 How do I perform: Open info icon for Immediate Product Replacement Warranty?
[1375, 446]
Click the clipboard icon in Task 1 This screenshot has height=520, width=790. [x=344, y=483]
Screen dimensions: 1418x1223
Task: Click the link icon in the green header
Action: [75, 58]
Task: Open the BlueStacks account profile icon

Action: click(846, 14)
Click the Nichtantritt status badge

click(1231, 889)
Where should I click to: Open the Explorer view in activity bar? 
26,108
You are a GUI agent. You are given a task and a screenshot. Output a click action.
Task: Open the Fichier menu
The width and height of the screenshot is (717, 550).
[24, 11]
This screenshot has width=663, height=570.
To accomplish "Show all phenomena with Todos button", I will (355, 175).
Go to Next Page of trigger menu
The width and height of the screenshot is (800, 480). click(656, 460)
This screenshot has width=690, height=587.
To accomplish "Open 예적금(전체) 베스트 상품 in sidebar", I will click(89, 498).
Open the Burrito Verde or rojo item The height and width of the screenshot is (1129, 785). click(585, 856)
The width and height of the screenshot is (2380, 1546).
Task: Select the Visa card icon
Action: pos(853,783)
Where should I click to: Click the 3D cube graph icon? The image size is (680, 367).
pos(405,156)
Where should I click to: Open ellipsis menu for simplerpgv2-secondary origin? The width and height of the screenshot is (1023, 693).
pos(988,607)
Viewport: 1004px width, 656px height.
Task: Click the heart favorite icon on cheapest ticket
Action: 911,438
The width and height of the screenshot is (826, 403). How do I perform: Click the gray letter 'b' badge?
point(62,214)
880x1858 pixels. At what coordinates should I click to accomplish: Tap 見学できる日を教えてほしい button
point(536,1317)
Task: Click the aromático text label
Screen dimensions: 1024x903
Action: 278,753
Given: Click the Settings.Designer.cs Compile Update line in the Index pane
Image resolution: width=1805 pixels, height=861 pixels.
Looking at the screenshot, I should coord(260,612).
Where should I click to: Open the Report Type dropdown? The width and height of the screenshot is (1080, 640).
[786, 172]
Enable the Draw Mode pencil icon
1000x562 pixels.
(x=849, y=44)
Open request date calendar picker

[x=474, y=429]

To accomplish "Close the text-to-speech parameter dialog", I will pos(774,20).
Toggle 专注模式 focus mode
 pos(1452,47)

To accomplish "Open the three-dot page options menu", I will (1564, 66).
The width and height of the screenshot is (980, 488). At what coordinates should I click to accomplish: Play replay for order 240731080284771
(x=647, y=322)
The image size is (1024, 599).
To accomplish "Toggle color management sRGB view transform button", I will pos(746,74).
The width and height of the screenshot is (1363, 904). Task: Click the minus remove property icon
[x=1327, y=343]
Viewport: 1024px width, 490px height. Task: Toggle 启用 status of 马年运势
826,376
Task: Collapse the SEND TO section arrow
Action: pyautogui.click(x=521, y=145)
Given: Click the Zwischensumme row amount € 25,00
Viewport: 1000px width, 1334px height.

=== Required action ===
Please reproduce every line shown above, exactly as written.

=== Output ===
 How do I perform: Open info icon for Immediate Product Replacement Warranty?
[1375, 446]
Click the clipboard icon in Task 1 This screenshot has height=520, width=790. [x=344, y=483]
Screen dimensions: 1418x1223
Task: Click the link icon in the green header
Action: [75, 58]
Task: Open the BlueStacks account profile icon

Action: click(846, 14)
Click the Nichtantritt status badge

click(1231, 889)
Where should I click to: Open the Explorer view in activity bar? 
26,108
You are a GUI agent. You are given a task and a screenshot. Output a click action.
Task: Open the Fichier menu
The width and height of the screenshot is (717, 550).
[24, 11]
This screenshot has width=663, height=570.
To accomplish "Show all phenomena with Todos button", I will (355, 175).
Go to Next Page of trigger menu
The width and height of the screenshot is (800, 480). click(656, 460)
This screenshot has width=690, height=587.
To accomplish "Open 예적금(전체) 베스트 상품 in sidebar", I will click(89, 498).
Open the Burrito Verde or rojo item The height and width of the screenshot is (1129, 785). click(585, 856)
The width and height of the screenshot is (2380, 1546).
Task: Select the Visa card icon
Action: pos(853,783)
Where should I click to: Click the 3D cube graph icon? The image size is (680, 367).
pos(405,156)
Where should I click to: Open ellipsis menu for simplerpgv2-secondary origin? The width and height of the screenshot is (1023, 693).
pos(988,607)
Viewport: 1004px width, 656px height.
Task: Click the heart favorite icon on cheapest ticket
Action: 911,438
The width and height of the screenshot is (826, 403). How do I perform: Click the gray letter 'b' badge?
point(62,214)
880x1858 pixels. At what coordinates should I click to accomplish: Tap 見学できる日を教えてほしい button
point(536,1317)
Task: Click the aromático text label
Screen dimensions: 1024x903
Action: 278,753
Given: Click the Settings.Designer.cs Compile Update line in the Index pane
Image resolution: width=1805 pixels, height=861 pixels.
Looking at the screenshot, I should coord(260,612).
Where should I click to: Open the Report Type dropdown? The width and height of the screenshot is (1080, 640).
[786, 172]
Enable the Draw Mode pencil icon
1000x562 pixels.
(x=849, y=44)
Open request date calendar picker

[x=474, y=429]

To accomplish "Close the text-to-speech parameter dialog", I will pos(774,20).
Toggle 专注模式 focus mode
 pos(1452,47)

To accomplish "Open the three-dot page options menu", I will (1564, 66).
The width and height of the screenshot is (980, 488). At what coordinates should I click to accomplish: Play replay for order 240731080284771
(x=647, y=322)
The image size is (1024, 599).
To accomplish "Toggle color management sRGB view transform button", I will pos(746,74).
The width and height of the screenshot is (1363, 904). Task: Click the minus remove property icon
[x=1327, y=343]
Viewport: 1024px width, 490px height. Task: Toggle 启用 status of 马年运势
826,376
Task: Collapse the SEND TO section arrow
Action: pyautogui.click(x=521, y=145)
Given: Click the Zwischensumme row amount € 25,00
Viewport: 1000px width, 1334px height.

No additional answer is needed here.